▶ _WHAT IS REQUIRED_
How many lines in the data below contain the string "dimensions", matching case exactly? Reply with the number alone.

▶ _GIVEN ENTRIES_
--- START ---

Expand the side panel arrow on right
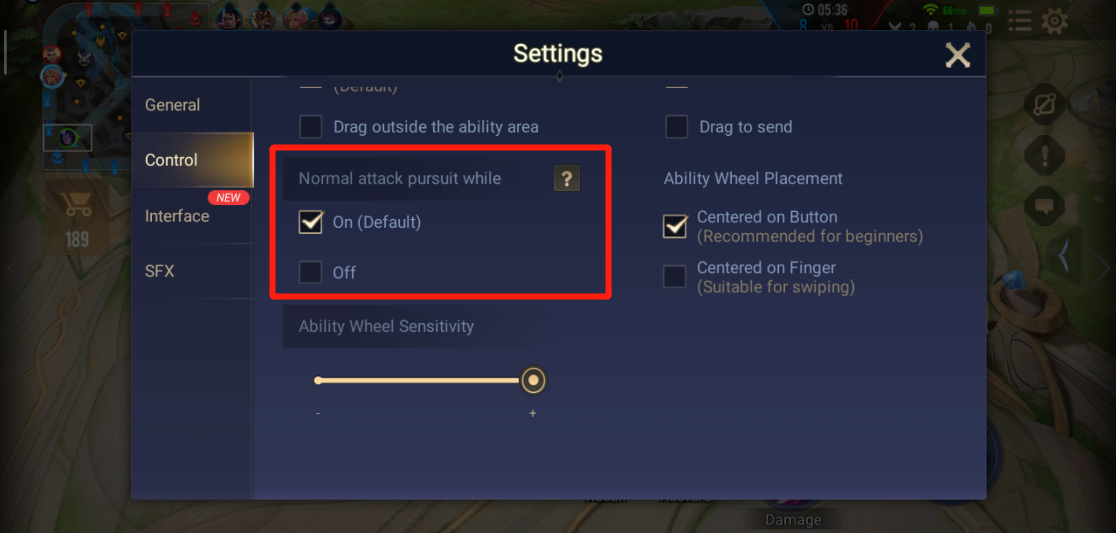1116x533 pixels. point(1064,257)
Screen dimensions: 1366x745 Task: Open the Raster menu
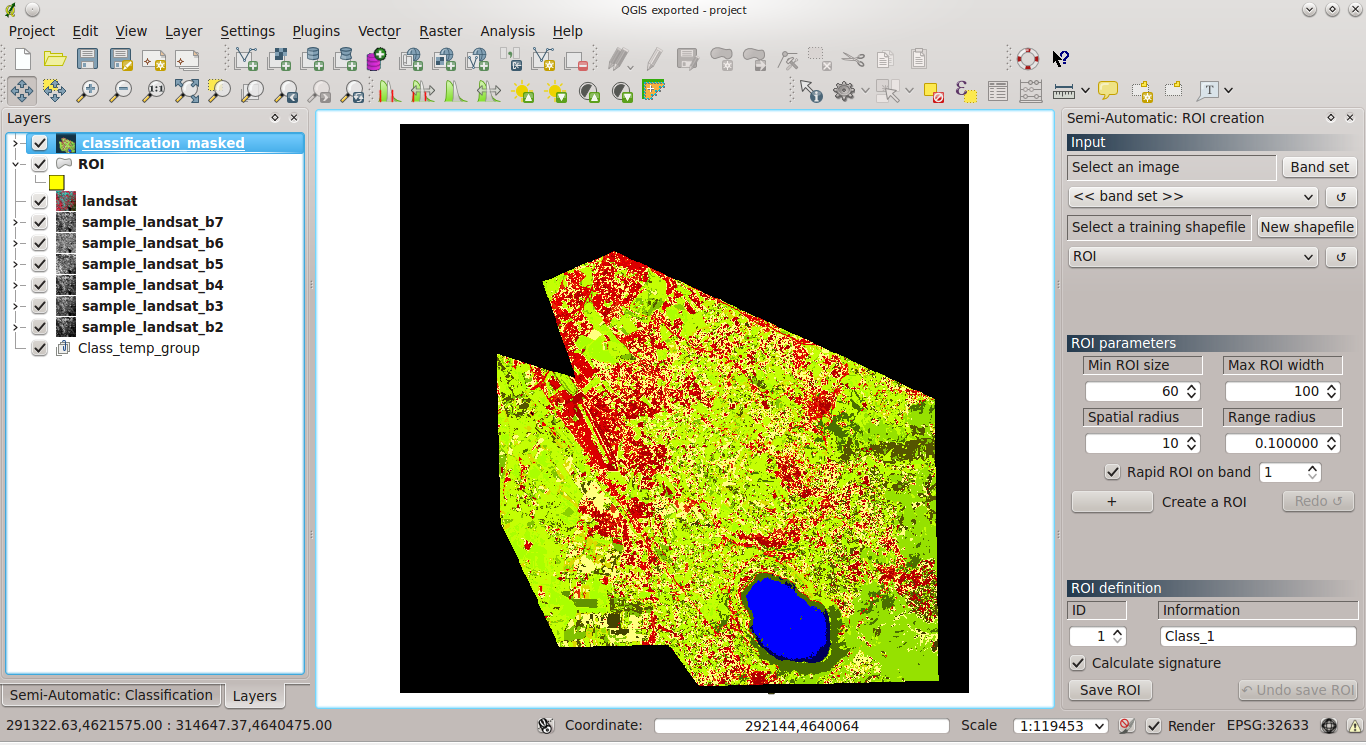pos(440,31)
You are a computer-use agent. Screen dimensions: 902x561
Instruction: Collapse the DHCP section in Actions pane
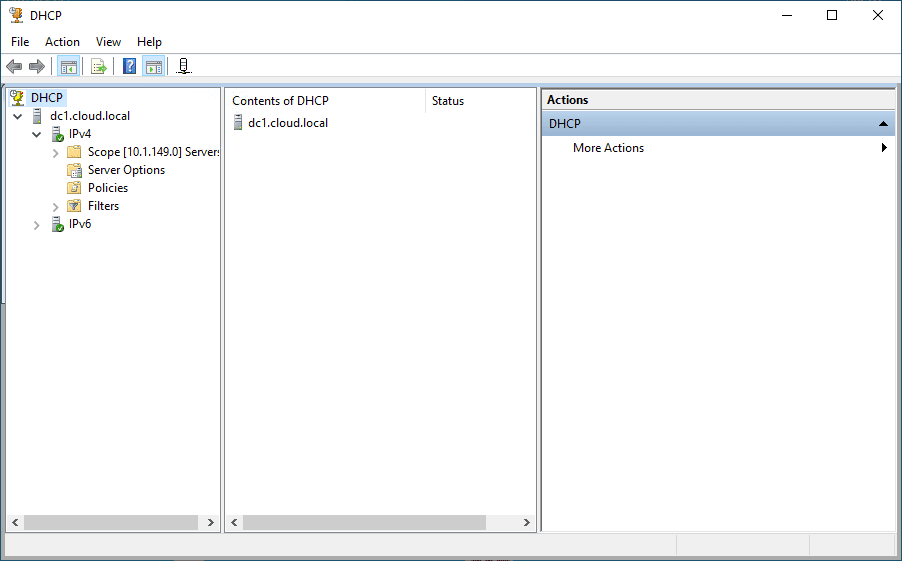point(884,124)
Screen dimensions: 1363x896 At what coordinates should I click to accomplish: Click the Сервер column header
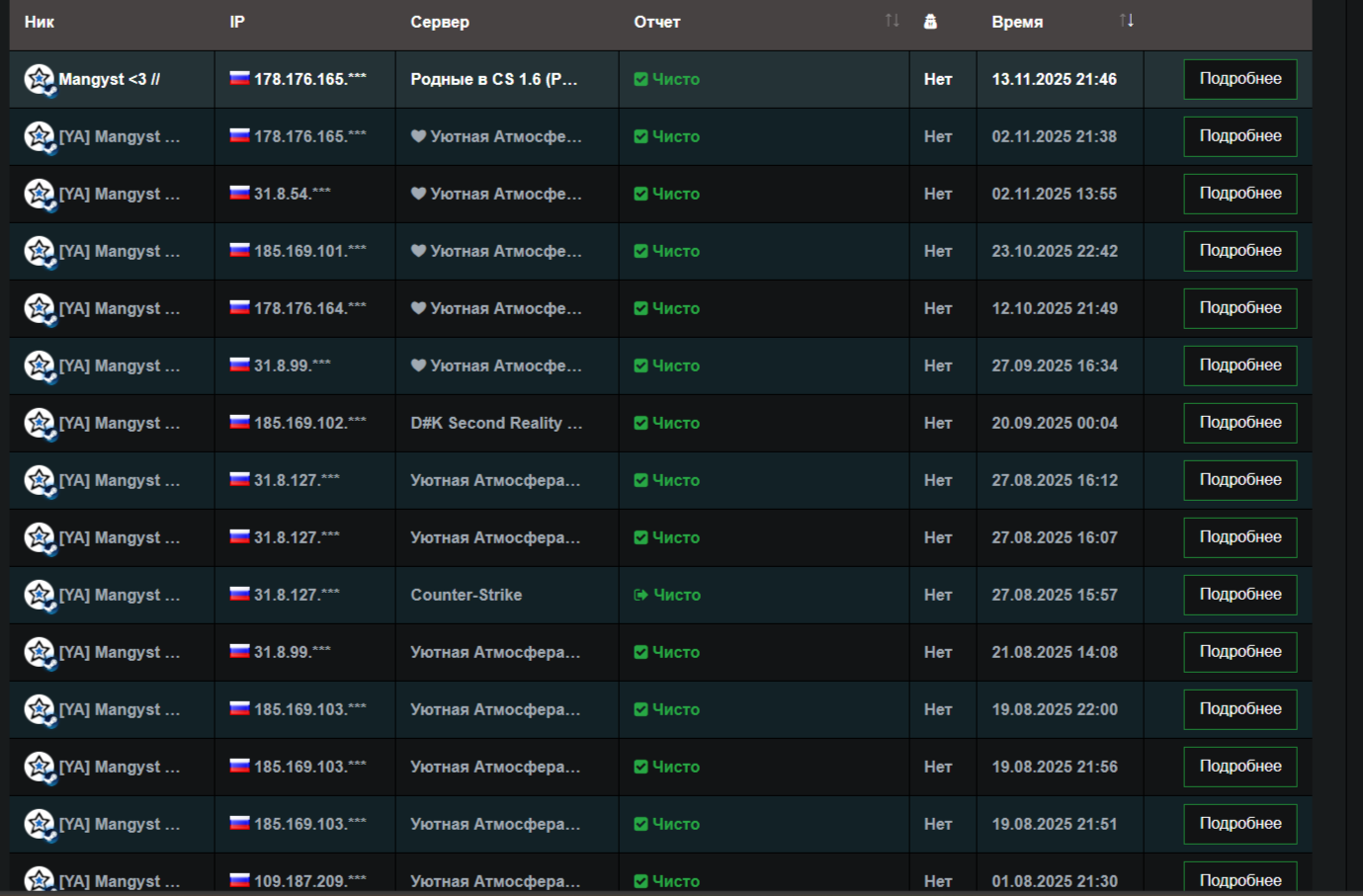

--- END ---

▶ _TASK RESPONSE_
3